List every line in the records that contains the string "sidebar", counting only matches with the same uppercase and lowercase letters.

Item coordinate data
::::

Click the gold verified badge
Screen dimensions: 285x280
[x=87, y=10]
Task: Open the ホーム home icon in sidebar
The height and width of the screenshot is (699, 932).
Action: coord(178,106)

::::

TASK SOLUTION:
Task: Open the ホーム home icon in sidebar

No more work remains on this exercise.